In the several embodiments provided in the present application, it should be understood that the disclosed apparatus and method may be implemented in other manners. The apparatus embodiments described above are merely illustrative, for example, of the flow diagrams and block diagrams in the figures, which illustrate the architecture, functionality, and operation of possible implementations of apparatus, methods and computer program products according to various embodiments of the present application. In this regard, each block in the flowchart or block diagrams may represent a module, segment, or portion of code, which comprises one or more executable instructions for implementing the specified logical function(s). It should also be noted that, in alternative implementations, the functions noted in the block may occur out of the order noted in the figures. For example, two blocks shown in succession may, in fact, be executed substantially concurrently, or the blocks may sometimes be executed in the reverse order, depending upon the functionality involved. It will also be noted that each block of the block diagrams and/or flowchart illustration, and combinations of blocks in the block diagrams and/or flowchart illustration, can be implemented by special purpose hardware-based systems which perform the specified functions or acts, or combinations of special purpose hardware and computer instructions.
In addition, functional modules or units in various embodiments of the application may be integrated together to form a single part, or the modules may exist alone, or two or more modules may be integrated to form a single part.
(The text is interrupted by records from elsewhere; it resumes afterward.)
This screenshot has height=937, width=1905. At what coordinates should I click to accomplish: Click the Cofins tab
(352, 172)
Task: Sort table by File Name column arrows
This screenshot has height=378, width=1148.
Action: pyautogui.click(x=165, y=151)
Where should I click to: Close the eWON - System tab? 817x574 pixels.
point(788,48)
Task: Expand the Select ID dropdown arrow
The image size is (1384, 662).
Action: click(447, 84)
The functions, if implemented in the form of software functional modules and sold or used as a stand-alone product, may be stored in a computer-readable storage medium. Based on such understanding, the technical solution of the present application may be embodied essentially or in a part contributing to the prior art or in a part of the technical solution in the form of a software product stored in a storage medium, comprising several instructions for causing a computer device (which may be a smart phone, a personal computer, a server, a network device, etc.) to perform all or part of the steps of the method according to the embodiments of the present application. The storage medium includes a U disk, a removable hard disk, a Read-Only Memory (ROM), a random access Memory (RAM, random Access Memory), a magnetic disk, an optical disk, or other various media capable of storing program codes.
The foregoing is merely illustrative of the present application, and the present application is not limited thereto, and any person skilled in the art will readily recognize that variations or substitutions are within the scope of the present application.